Colorado’s Waiting Period for Divorce
Even in the most amicable divorce situations, when both spouses agree to the divorce, it takes a minimum of 91 days after the filing of the initial divorce petition before the process moves forward. This waiting period not only allows for the possibility of reconciliations, but also gives those intent on completing the divorce time to meet with attorneys, negotiate agreements on the division of their marital assets, and resolve custody and parenting time disputes. The court in Colorado cannot finalize a divorce before the end of this 91-day waiting period.
What If One Party Intentionally Delays the Divorce?
Once the respondent to the divorce receives the petition, they have 21 days to respond.
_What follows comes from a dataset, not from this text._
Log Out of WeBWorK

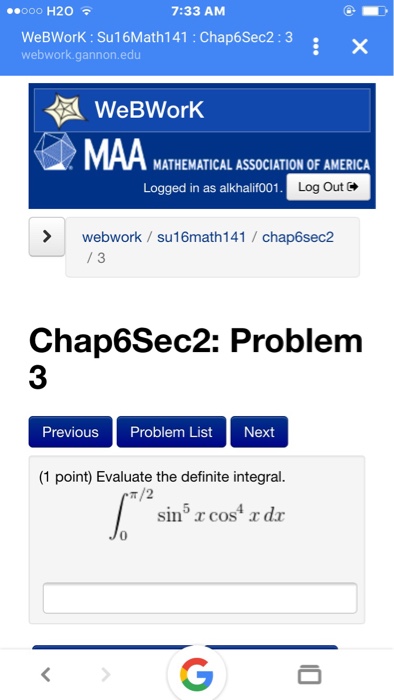[328, 187]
During that time, a respondent should hire their own Denver divorce attorney and begin working on their response to their spouse’s demands listed in the petition. Demands can include those for the following:
- Child custody
- Division of marital assets
- Child support
- Spousal maintenance (alimony)
If the respondent agrees to all terms, the divorce proceeds quickly after the end of the 91-day waiting period. However, in most cases, the respondent contests one or more of the petitioner’s demands. During the waiting period, both sides meet with their attorneys to attempt negotiations to resolve their contentious issues and form a settlement agreement. If one spouse doesn’t wish to divorce, they may become contentious on multiple issues in order to prolong the process.
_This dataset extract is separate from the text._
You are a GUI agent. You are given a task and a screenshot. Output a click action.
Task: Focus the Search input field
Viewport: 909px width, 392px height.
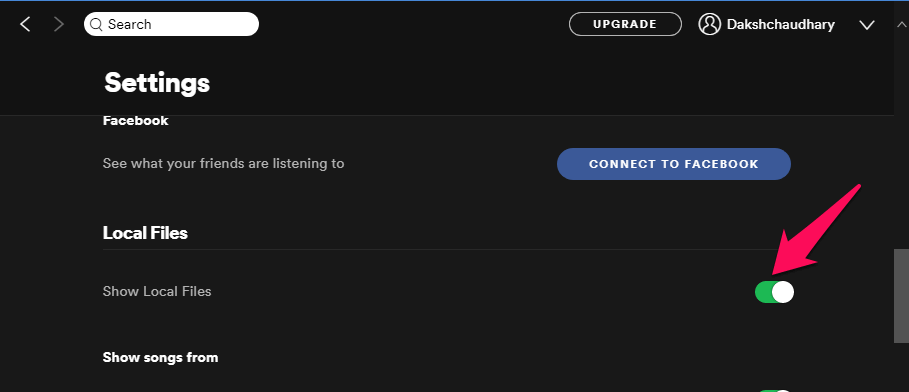point(172,24)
The court requires divorcing spouses with contentious issues to attend mediation sessions to attempt to resolve their dissension with professional help. If one spouse doesn’t agree on one or more issues after mediation, the court must hear both sides at a divorce trial so a judge can decide.
What Happens if a Spouse Doesn’t Agree to Divorce and Fails to Respond?
Sometimes, a spouse fails to respond to the divorce petition and chooses not to attend the scheduled hearing. But does this mean they succeed in stopping the divorce? Fortunately, no. In Colorado, it only takes one spouse to get a divorce.
A default divorce occurs when one spouse fails to respond to the other spouse’s petition and doesn’t attend mediation or the final hearing. In a default divorce, the respondent gives up their right to contest the other spouse’s demands. Instead, a divorce judgment is entered against them.
A default divorce may take place 30 days after the spouse refuses to respond to the divorce petition. In some cases, a judge may extend the proceeding to give the resistant spouse a final chance to respond. Typically, the petitioner and their attorney inform the judge of their attempts to engage the spouse in the process. If the judge believes that fair attempts were made to reach out to the resisting spouse, in most cases, they simply sign off on the divorce decree.